Howell, Riley, O’Meara chasing Reno-Tahoe Open title
Thursday, Aug. 22, 2002 | 6:50 a.m.
RENO, Nev. AP) - Charles Howell III arrived at last year's Reno-Tahoe Open as one of the favorites to capture his first victory on the PGA Tour.
The 23-year-old phenom has won more than $1 million since then but finds himself in the same position when he tees off Thursday at the $3 million tourney at the 7,472-yard, Par 72 Montreux Golf & Country Club on the edge of the Sierra Nevada.
"I think winning out here is tougher than a lot of people give it credit for," Howell said Wednesday.
"There are so many good golfers out here. At the end of the day, there's not much difference between first, second, third or fourth. It's just a game of inches."
"I'd love to win. That's my No. 1 goal for this year. But I'm patient as well. I'm not going to go out and be getting impatient," he said.
Howell, former UNLV standout Chris Riley and rookie Pat Perez are among the rising stars each with $1 million in winnings this year mixing it up at Reno this week with such PGA Tour veterans as Mark O'Meara, Corey Pavin and Lee Janzen.
Past PGA winners Mark Brooks and Bob Tway and 1982 Masters champ Craig Stadler, who formerly lived at nearby Lake Tahoe, are among the other major winners competing.
The top 78 players in the world qualified for the World Golf Championship NEC Invitational also being played this week. That means defending Reno champ John Cook and previous winners Scott Verplank and Notah Begay III will be at the NEC Invitational near Seattle instead of here.
Though the Reno-Tahoe Open has helped jump-start the careers of the past winners and has increasingly attracted a crop of rookie talent soon to be ranked among the world's best, it has been unable to secure a title sponsor or network television contract and is struggling to survive beyond this year.
Riley, who improved to 29th on the money list with his third-place finish at last week's PGA, figures he has as good of chance as anyone to win after going head-to-head with Tiger Woods on Saturday.
"We shot the same score (72)," he said. "Playing with the No. 1 player in the world on the weekend at a major and tying him can't do anything but boost your confidence."
Local sports books have made O'Meara (12 (1)- and Howell 15 (1)- the favorites.
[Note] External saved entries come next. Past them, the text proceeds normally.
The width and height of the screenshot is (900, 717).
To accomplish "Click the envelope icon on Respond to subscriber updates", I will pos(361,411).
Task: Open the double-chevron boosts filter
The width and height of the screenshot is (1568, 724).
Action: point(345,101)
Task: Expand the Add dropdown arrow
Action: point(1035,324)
Riley and Steve Flesch are 20-1.
"Every week I see Charles Howell, I think he's due for a victory," said J.P. Hayes, who claimed his second PGA Tour victory earlier this summer at the John Deere Classic and has played well at Reno in past years. "He's done awfully well for awhile to not have won.
"Steve Flesch seems like a guy who should have won. It's just a matter of time for both those guys. Mark O'Meara is playing well too," Hayes said.
O'Meara, who won both the Masters and the British Open in 1996 and is 15th on the career money list with $12.7 million, has tied for second twice this year and ranks 67th with $682,396 in earnings.
Perez, the first PGA rookie to top $1 million, and Riley, whose 70.10 scoring average is 14th on tour, both have finished in the Top 10 at four tournaments this year.
"I feel like I can win every week," said Perez, who was second at the AT&T Pebble Beach and tied for second at the Buick Classic.
Bryce Molder, 23, third at Reno last year, and Aaron Baddeley, 21, a three-time winner on the AustralAsian tour, are among the other youngsters aiming for their first PGA Tour win at the Jack Nicklaus-designed course that meanders through towering pines and mountain streams in the shadow of the 10,900-foot Mount Rose.